Le following est amplifié par la méthode Twitter, où il peut être unilatéral (le "followé" n'a pas besoin d'accepter la requête du "follower"), ce qui n'est pas vrai sur facebook (pour cause de confidentialité des données). Cette notion de following unilatéral et de flux public a permis l'essor des RT (ReTweet), soit le fait de promouvoir un compte tiers par le simple fait de le citer. Concept de RT repris également à son compte par Tumblr, qui permet donc de ReBlogger les articles écrits par les personnes que vous suivez.

Ainsi, Tumblr est une sorte de Twitter adapté au monde du blog. Soit un système de blogging ultra moderne, permettant de faire exploser la vitesse de dissémination de l'information grâce à une couche sociale, et à la dématérialisation de l'information grâce à la production d'une API quasi-exhaustive. Le facilitateur de l'adoption de l'API étant la catégorisation du contenu, garant de l'accès à une information plus fine et plus précise.

 Quelles conséquences?


La conséquence est très simple. Le blog tel que vous le lisez par exemple en ce moment va rapidement devenir périmé. Pour s'ancrer efficacement dans la décennie 2010, je devrai le reprogrammer entièrement pour en faire une plateforme de syndication de l'ensemble de mon activité sociale numérique. Ainsi, l'ensemble des articles que j'écrirai seront publiés sur Tumblr et repris automatiquement sur ce blog par l'API. Mon flux Twitter sera également syndiqué. Je pourrai aussi créer un espace qui rassemble l'ensemble de mes photos publiques, parues soit sur Tumblr, soit sur Flickr, et je pourrai même rappatrier mes vidéos depuis Youtube ou Vimeo.

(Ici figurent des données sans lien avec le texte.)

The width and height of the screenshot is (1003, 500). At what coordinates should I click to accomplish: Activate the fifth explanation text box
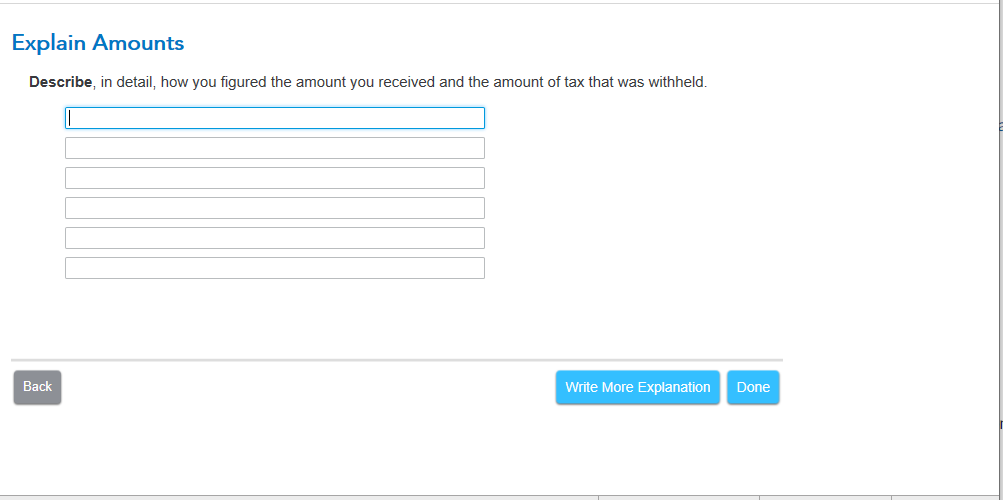(274, 238)
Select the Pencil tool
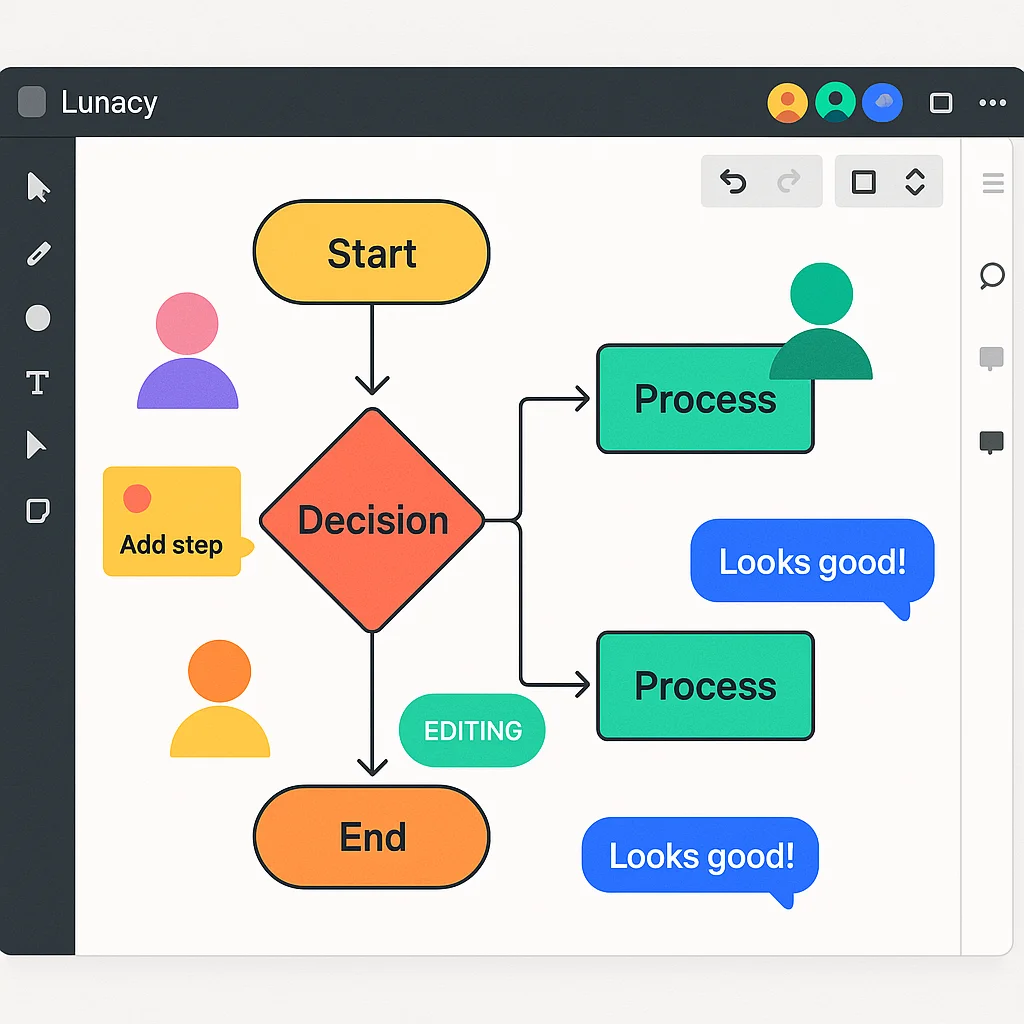This screenshot has height=1024, width=1024. click(x=37, y=253)
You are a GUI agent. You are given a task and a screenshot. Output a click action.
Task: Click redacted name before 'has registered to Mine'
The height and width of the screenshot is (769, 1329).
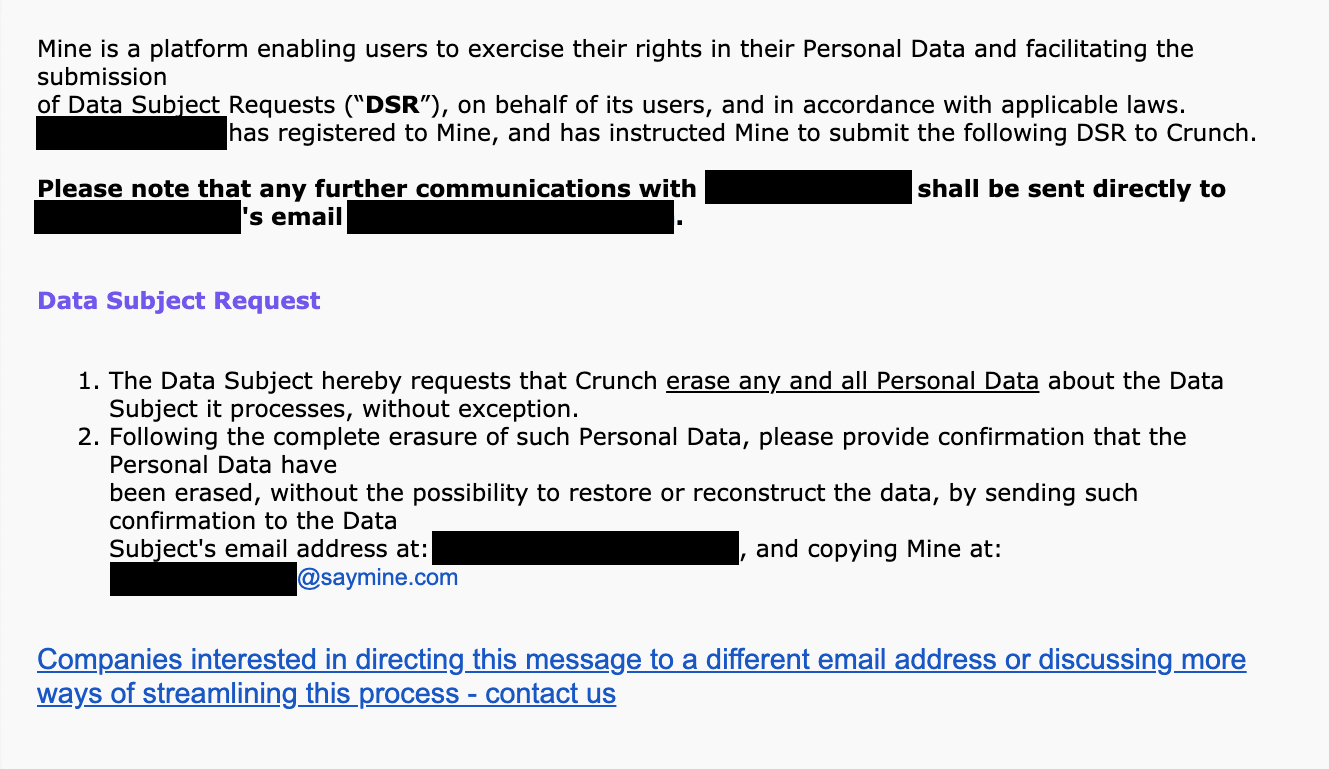tap(131, 134)
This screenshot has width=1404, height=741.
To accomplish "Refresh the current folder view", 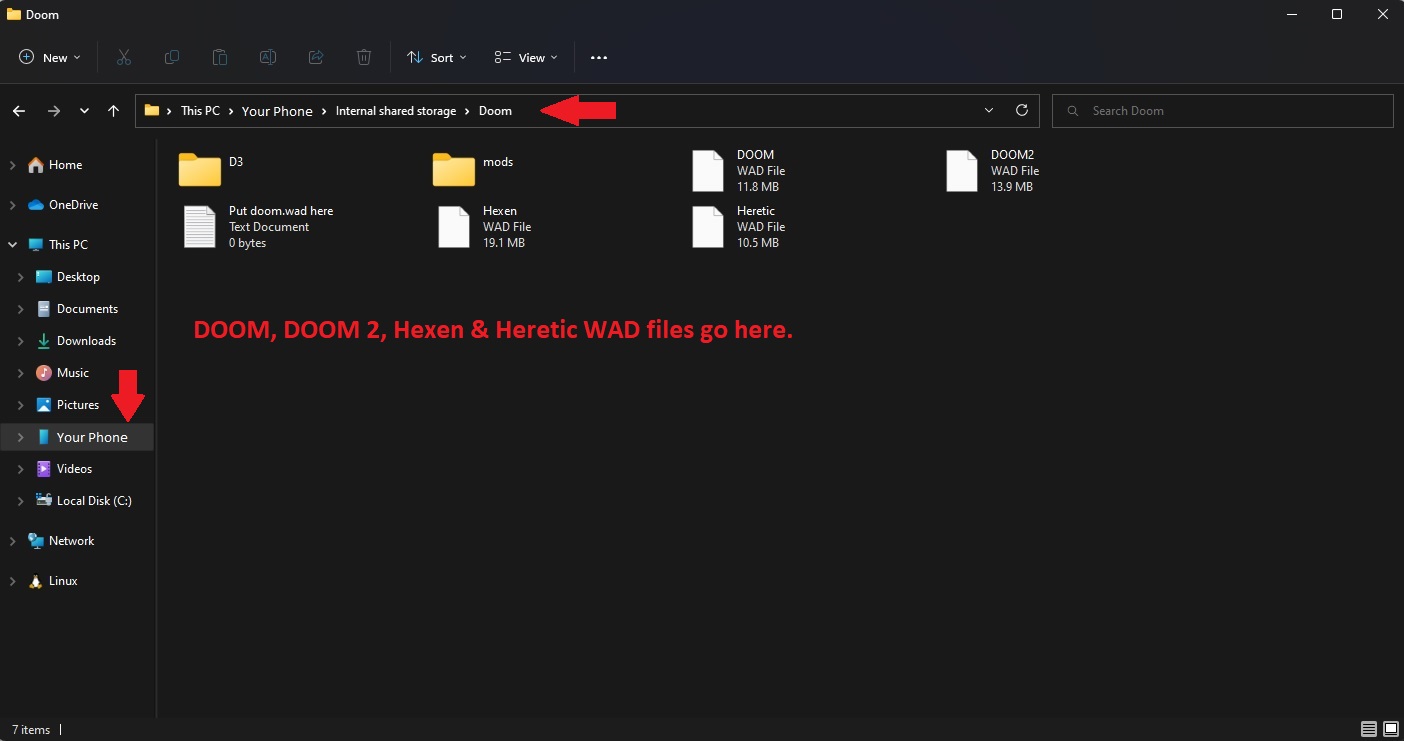I will (x=1021, y=111).
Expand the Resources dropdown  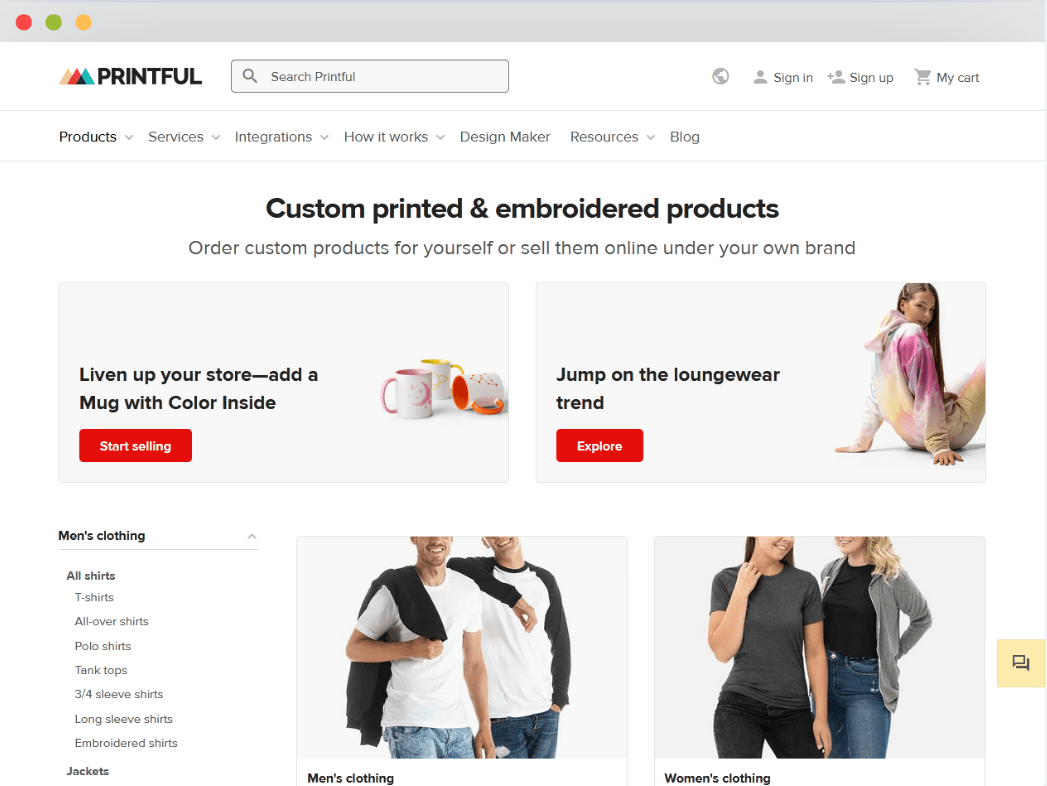tap(612, 137)
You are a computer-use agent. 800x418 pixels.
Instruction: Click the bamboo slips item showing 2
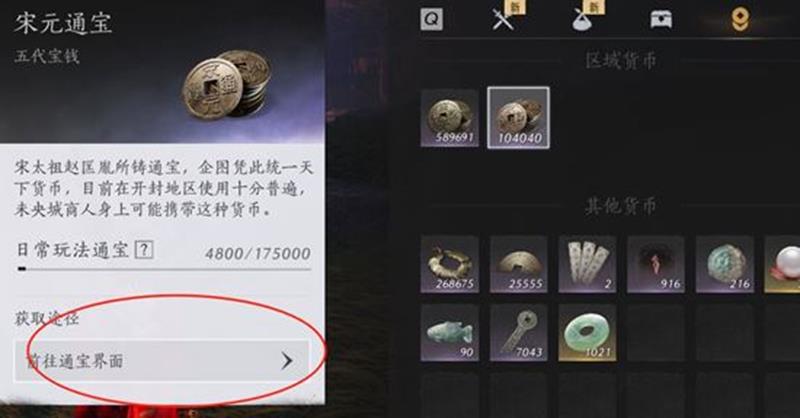click(587, 264)
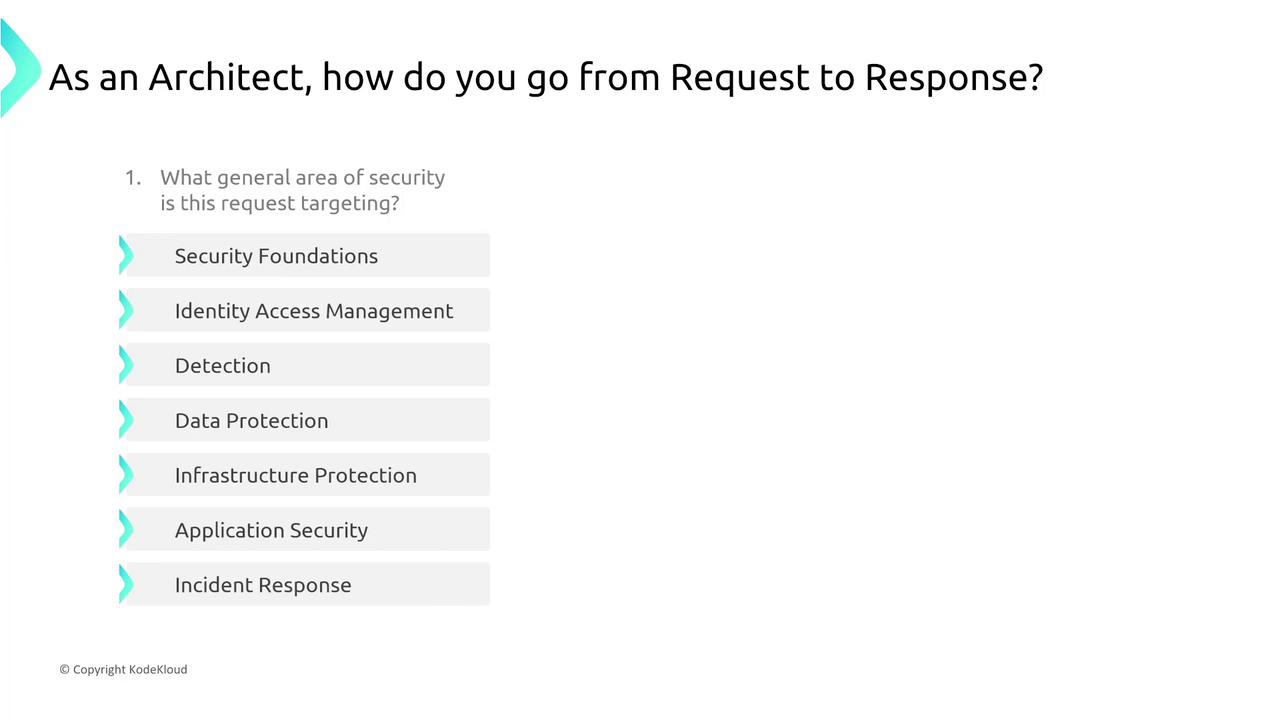This screenshot has width=1280, height=720.
Task: Click the chevron marker next to Application Security
Action: click(x=126, y=530)
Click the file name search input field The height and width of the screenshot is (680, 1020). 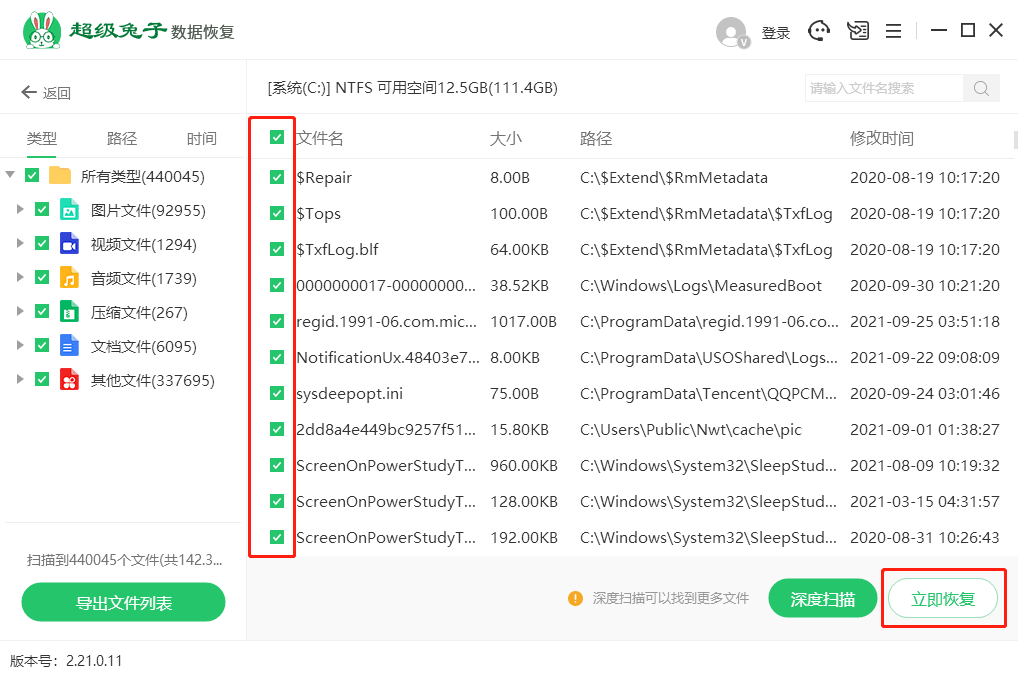point(884,88)
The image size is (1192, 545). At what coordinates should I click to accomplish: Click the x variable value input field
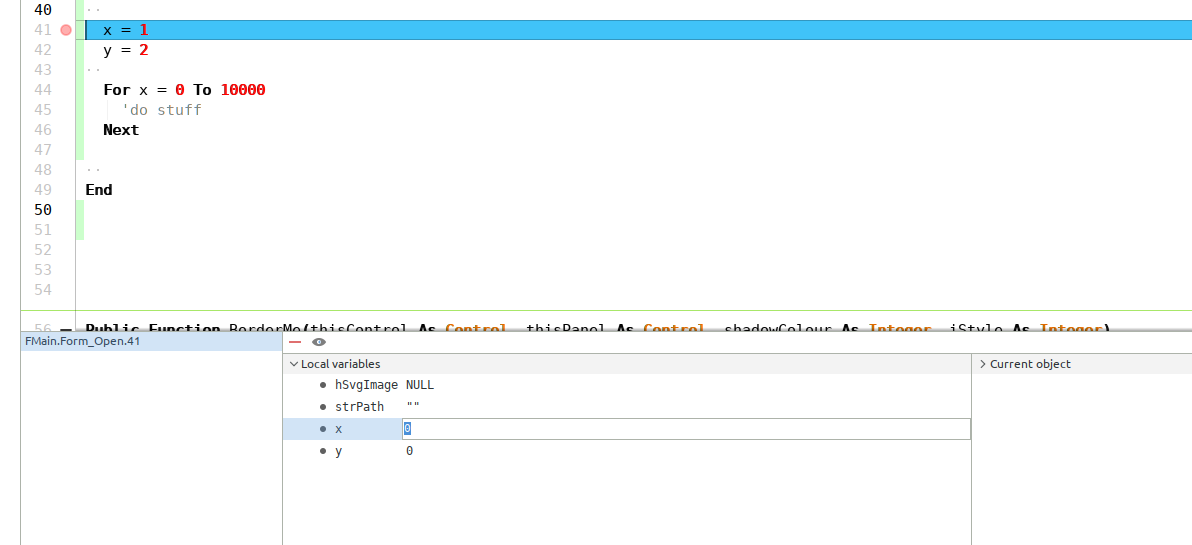click(x=686, y=429)
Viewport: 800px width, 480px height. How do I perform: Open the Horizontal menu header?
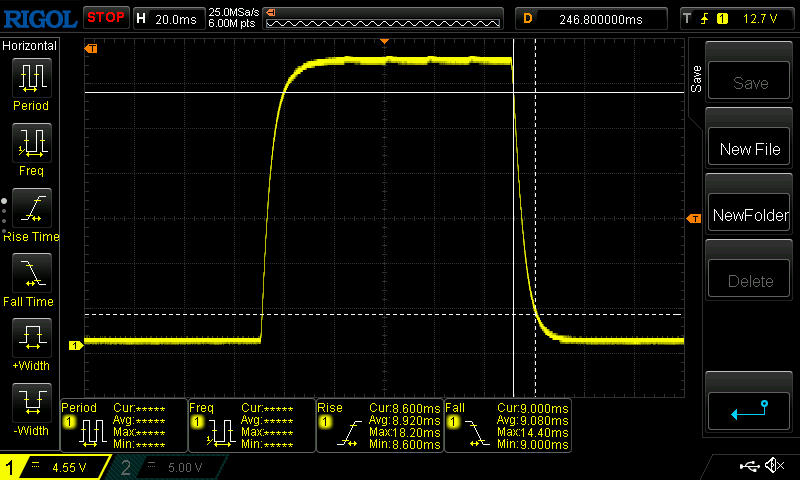[30, 47]
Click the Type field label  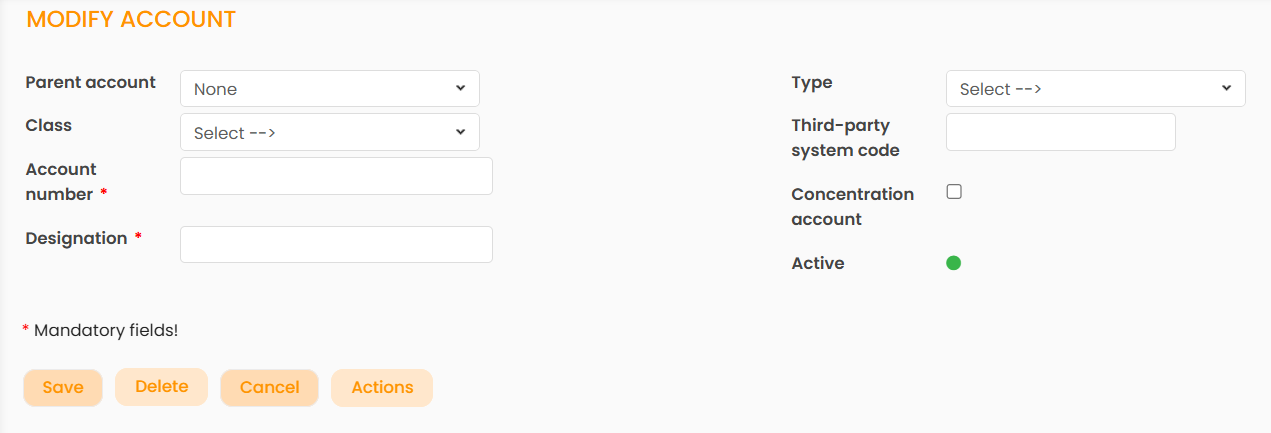[x=811, y=82]
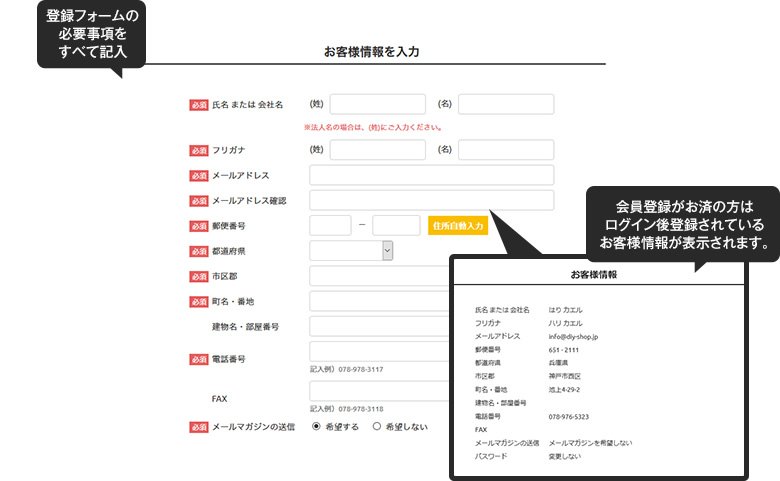Click the 名 field for 氏名 または 会社名
Screen dimensions: 780x481
[x=505, y=104]
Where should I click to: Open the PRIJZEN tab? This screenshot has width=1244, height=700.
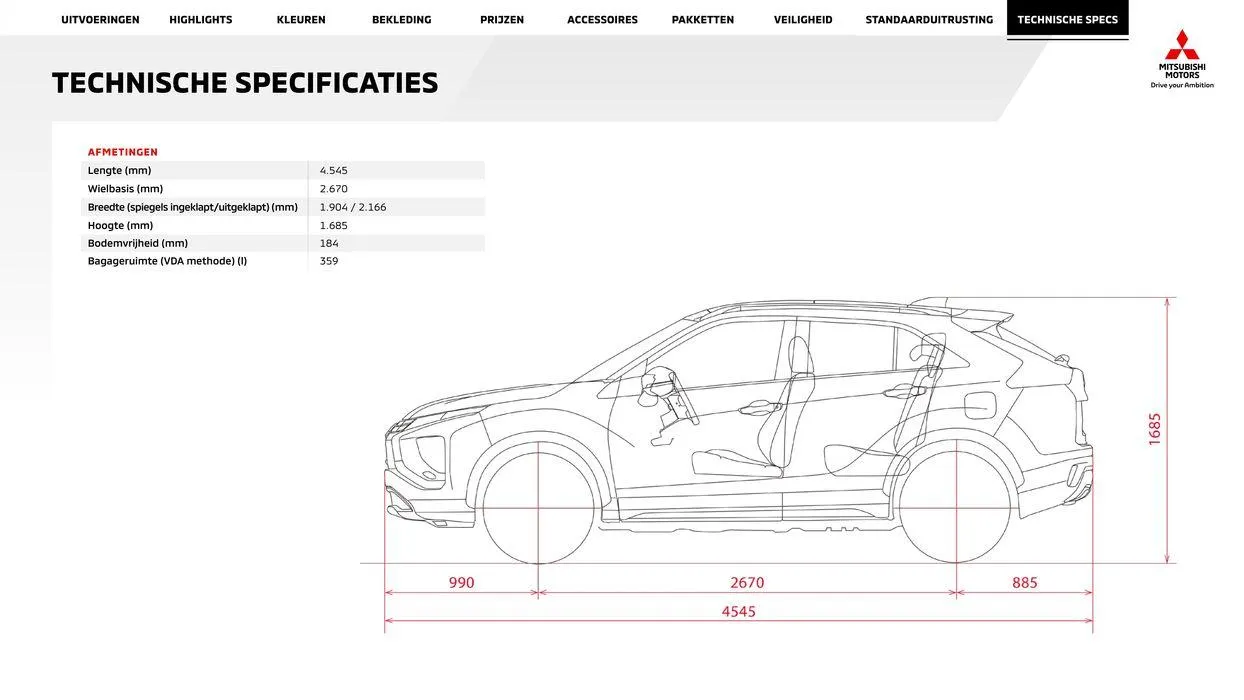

En bref, la décennie 2010 sera celle de la disparition progressive des systèmes redondants. Seuls quelques services seront chargés du stockage et de la dissémination de l'information (de véritables autoroutes), les sites Internet, en bout de chaîne, constituerons eux la nébuleuse permettant à l'information de circuler.

Pour aller plus loin, si le web 2.0 était le web en lecture / écriture (le read/write web), le web 3.0, serait un web ou l'écriture serait concentrée sur un nombre limité de services, tandis que la lecture sera généralisée et disséminée, et ne se fera non plus sur des données préalablement écrites sur le site, mais sur des données directement rappatriées depuis les principaux fournisseurs de flux d'informations.

D'un point de vue business, ce positionnement comme autoroute d'information est décisive, car elle empêche la concurrence de se créer, en rendant tout système redondant caduque et nocif pour l'utilisateur. C'est ainsi que Twitter, malgré ses imperfections (notamment son "downtime" record), est à ma connaissance le premier service web a ne jamais avoir souffert de la moindre concurrence, malgré son extrême facilité à reproduire.

Enfin, dernier point business, sûrement le plus intéressant en terme d'opportunités: un nouveau modèle économique est à inventer. En effet, en sortant du paradigme du passage obligé sur le site, les services dématérialisés comme Twitter et Tumblr ne peuvent vivre de la publicité. Pour le moment, aucun de ces services n'arrive à vivre réellement, à dire vrai. Il va donc leur falloir trouver un moyen de faire des profits tout en maintenant cette ouverture et cette gratuité, indispensable pour garder ce statut privilégié d'autoroute de l'information. A cet égard, les deux années qui viennent vont être très intéressantes.